> **Task objective**: In the records below, find the line holding "Open the Public Transport menu" and the line holding "Given: Check the Log to file checkbox". Set down both, with every line between them, exactly.

> **Information provided**:
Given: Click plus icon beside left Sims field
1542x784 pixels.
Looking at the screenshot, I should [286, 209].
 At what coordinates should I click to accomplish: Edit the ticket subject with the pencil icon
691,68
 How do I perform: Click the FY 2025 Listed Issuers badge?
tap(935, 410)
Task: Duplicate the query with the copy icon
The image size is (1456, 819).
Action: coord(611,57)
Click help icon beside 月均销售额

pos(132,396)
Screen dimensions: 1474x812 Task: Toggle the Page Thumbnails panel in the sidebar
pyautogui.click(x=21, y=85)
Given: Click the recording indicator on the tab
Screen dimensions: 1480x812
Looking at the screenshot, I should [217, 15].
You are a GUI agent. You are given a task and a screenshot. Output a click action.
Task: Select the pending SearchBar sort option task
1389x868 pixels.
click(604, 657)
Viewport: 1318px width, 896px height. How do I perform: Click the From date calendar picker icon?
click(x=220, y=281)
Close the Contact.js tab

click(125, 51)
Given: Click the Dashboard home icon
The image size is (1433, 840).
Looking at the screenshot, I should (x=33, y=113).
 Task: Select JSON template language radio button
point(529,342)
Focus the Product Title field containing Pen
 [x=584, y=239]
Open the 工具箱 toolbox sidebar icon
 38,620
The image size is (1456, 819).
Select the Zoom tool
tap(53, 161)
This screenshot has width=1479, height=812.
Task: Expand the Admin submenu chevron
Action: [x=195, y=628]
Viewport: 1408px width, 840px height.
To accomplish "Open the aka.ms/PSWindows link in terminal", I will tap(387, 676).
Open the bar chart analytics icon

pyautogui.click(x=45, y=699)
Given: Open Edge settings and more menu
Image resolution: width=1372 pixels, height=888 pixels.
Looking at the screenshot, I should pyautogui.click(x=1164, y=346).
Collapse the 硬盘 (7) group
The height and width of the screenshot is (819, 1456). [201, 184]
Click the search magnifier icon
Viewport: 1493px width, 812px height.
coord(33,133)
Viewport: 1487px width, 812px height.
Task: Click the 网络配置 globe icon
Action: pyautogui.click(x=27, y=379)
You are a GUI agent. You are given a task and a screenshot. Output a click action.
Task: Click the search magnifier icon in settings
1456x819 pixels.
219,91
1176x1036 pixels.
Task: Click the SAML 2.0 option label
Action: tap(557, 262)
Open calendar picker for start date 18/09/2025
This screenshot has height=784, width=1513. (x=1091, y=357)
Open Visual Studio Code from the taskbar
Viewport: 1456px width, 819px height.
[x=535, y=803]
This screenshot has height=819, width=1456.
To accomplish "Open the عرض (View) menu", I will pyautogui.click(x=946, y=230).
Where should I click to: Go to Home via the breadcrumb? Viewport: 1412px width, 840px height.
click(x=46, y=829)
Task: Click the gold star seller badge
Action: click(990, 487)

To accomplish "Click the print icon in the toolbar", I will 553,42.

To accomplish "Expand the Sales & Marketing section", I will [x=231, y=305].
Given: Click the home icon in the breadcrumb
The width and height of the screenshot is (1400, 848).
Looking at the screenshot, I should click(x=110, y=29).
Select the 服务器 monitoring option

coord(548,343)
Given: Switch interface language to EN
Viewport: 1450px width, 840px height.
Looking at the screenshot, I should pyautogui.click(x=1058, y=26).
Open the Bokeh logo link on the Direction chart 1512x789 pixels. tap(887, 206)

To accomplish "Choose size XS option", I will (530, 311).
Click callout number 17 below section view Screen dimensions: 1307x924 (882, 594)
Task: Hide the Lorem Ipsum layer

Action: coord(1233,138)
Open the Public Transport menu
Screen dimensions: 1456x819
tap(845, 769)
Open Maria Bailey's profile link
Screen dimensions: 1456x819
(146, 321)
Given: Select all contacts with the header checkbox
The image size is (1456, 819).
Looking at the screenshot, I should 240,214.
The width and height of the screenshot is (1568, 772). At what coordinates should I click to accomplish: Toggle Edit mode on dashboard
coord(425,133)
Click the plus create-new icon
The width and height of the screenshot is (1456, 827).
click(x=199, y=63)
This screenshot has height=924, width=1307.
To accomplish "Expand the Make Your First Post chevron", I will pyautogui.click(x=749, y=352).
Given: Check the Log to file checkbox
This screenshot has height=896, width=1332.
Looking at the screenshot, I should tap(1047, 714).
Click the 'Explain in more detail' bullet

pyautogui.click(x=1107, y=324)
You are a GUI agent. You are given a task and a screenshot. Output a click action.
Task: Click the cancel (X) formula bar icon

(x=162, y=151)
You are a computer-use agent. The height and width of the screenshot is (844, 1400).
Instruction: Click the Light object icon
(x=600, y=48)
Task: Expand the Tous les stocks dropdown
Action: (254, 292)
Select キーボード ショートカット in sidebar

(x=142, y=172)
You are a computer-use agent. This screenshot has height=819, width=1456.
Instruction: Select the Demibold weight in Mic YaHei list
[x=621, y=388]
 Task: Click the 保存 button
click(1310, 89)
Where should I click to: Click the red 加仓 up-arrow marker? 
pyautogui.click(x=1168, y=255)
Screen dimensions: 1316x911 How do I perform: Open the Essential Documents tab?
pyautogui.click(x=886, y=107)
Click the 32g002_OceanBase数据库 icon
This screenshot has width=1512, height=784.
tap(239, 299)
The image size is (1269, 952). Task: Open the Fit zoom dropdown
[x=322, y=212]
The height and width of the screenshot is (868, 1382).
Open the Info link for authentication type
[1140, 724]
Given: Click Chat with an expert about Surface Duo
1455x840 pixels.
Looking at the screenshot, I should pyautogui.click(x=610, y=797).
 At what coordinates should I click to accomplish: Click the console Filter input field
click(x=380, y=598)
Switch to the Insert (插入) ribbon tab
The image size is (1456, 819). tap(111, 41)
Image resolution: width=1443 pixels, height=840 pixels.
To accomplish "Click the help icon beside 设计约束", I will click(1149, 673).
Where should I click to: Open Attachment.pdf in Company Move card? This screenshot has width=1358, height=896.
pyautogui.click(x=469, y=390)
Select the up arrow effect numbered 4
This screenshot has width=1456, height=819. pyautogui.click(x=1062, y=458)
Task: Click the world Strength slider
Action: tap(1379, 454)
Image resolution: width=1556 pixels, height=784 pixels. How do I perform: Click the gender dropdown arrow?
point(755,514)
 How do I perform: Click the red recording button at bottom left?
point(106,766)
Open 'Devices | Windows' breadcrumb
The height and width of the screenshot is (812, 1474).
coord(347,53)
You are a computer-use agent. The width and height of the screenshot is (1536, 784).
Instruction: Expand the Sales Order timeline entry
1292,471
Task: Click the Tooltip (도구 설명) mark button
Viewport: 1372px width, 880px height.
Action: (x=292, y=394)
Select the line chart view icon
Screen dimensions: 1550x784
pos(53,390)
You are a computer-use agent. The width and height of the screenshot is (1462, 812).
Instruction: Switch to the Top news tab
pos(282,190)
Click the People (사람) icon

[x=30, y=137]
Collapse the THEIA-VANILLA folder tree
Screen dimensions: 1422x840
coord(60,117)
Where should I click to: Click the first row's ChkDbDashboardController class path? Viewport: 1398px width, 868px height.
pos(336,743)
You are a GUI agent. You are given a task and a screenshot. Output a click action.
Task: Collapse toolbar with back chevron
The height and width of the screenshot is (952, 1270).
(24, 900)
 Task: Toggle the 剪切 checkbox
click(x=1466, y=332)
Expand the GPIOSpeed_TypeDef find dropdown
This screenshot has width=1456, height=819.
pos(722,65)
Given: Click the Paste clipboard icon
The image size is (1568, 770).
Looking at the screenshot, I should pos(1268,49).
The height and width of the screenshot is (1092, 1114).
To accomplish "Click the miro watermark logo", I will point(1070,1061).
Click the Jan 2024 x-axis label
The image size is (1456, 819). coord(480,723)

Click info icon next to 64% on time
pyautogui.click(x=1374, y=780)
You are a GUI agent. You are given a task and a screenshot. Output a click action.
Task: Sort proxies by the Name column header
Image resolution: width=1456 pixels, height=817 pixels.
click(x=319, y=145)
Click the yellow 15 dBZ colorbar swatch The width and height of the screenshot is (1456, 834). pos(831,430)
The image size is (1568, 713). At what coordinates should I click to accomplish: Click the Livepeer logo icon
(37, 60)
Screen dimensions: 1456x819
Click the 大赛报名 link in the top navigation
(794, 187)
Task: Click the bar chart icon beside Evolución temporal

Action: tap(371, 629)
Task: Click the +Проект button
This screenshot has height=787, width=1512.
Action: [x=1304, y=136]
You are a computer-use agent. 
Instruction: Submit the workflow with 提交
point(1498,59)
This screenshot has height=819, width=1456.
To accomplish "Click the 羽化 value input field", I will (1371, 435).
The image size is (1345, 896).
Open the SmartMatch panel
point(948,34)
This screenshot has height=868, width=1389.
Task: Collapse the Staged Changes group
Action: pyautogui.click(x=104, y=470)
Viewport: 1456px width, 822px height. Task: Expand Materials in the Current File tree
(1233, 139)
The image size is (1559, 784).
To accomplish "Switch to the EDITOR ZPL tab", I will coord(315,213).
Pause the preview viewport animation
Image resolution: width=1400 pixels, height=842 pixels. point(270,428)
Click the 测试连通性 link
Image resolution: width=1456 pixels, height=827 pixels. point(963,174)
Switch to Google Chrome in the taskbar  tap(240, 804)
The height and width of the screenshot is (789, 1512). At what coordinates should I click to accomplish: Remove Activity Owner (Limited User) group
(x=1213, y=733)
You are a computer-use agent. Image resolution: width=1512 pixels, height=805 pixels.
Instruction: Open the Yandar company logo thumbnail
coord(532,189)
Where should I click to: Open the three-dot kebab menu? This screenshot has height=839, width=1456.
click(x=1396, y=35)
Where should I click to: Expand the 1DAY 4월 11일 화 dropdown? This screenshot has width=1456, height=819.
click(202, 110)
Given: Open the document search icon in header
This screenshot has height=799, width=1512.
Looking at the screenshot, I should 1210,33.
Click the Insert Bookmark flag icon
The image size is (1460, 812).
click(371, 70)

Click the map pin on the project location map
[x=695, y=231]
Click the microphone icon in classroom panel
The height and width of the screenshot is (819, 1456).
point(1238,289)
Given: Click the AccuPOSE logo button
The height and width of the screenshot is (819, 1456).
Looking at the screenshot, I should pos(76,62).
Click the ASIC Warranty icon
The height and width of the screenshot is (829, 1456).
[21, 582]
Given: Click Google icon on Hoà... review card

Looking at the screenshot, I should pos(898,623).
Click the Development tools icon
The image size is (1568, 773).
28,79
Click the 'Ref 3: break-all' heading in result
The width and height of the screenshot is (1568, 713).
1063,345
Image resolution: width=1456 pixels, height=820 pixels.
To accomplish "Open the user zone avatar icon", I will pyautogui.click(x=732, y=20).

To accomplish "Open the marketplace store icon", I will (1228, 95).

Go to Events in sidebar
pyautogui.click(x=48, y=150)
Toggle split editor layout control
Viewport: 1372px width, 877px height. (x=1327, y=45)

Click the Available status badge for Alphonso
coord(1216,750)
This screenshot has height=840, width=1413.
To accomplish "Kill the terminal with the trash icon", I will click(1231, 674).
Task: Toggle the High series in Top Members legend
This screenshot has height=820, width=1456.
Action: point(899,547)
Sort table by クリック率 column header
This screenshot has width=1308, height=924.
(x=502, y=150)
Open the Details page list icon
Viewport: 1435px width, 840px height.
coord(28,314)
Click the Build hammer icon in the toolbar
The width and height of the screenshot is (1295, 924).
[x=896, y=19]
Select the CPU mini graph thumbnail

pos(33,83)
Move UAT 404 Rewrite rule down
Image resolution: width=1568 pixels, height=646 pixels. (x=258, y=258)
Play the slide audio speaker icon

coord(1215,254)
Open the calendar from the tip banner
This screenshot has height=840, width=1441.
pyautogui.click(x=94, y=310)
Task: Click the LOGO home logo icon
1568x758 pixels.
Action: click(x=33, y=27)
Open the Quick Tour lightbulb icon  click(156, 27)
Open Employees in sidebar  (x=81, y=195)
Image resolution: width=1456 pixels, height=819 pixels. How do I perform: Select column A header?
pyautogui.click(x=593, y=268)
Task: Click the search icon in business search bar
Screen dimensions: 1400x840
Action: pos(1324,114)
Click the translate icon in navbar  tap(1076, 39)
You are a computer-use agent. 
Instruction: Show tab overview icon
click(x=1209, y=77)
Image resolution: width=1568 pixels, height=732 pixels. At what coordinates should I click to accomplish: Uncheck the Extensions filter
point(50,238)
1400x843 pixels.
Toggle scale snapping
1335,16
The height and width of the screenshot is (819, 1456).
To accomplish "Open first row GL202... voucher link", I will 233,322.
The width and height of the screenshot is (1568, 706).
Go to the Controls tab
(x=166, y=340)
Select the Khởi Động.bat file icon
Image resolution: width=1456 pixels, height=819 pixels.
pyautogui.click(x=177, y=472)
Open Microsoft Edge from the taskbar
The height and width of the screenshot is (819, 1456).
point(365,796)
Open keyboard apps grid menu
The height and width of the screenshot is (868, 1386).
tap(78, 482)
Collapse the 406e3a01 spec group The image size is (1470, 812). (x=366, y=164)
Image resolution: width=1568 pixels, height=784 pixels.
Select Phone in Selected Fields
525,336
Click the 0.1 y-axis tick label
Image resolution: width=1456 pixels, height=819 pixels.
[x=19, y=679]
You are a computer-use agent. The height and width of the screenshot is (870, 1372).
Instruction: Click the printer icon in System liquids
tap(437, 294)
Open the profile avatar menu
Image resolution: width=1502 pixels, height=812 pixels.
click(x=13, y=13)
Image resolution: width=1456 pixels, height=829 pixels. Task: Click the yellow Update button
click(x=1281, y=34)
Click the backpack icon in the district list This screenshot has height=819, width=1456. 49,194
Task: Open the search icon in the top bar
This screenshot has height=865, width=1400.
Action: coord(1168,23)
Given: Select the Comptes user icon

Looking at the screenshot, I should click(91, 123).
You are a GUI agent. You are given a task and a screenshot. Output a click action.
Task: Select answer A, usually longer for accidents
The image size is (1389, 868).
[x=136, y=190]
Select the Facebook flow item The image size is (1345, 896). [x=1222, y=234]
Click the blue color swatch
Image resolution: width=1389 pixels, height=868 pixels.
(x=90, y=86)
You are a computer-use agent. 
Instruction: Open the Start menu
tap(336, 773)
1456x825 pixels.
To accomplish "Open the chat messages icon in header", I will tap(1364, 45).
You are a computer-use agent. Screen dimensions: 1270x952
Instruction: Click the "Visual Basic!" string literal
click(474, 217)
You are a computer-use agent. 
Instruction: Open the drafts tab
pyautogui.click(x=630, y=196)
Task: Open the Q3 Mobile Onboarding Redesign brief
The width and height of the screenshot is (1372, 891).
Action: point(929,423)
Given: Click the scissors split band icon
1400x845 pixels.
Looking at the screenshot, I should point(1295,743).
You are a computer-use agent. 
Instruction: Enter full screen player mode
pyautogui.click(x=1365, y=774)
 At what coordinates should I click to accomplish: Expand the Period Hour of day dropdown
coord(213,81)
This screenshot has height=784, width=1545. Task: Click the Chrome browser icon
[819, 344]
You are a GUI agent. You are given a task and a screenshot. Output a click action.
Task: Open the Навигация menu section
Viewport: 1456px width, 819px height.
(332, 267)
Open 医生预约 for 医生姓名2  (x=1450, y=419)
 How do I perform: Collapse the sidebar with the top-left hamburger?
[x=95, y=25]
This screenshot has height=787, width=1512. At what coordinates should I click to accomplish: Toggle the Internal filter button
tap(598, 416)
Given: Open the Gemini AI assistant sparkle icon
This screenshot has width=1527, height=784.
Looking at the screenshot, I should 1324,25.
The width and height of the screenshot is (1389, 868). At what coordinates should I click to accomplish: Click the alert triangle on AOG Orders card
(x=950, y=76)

> **Output of the task**:
Open the Public Transport menu
Screen dimensions: 1456x819
tap(845, 769)
Open Maria Bailey's profile link
Screen dimensions: 1456x819
(146, 321)
Given: Select all contacts with the header checkbox
The image size is (1456, 819).
Looking at the screenshot, I should 240,214.
The width and height of the screenshot is (1568, 772). At what coordinates should I click to accomplish: Toggle Edit mode on dashboard
coord(425,133)
Click the plus create-new icon
The width and height of the screenshot is (1456, 827).
click(x=199, y=63)
This screenshot has height=924, width=1307.
To accomplish "Expand the Make Your First Post chevron", I will pyautogui.click(x=749, y=352).
Given: Check the Log to file checkbox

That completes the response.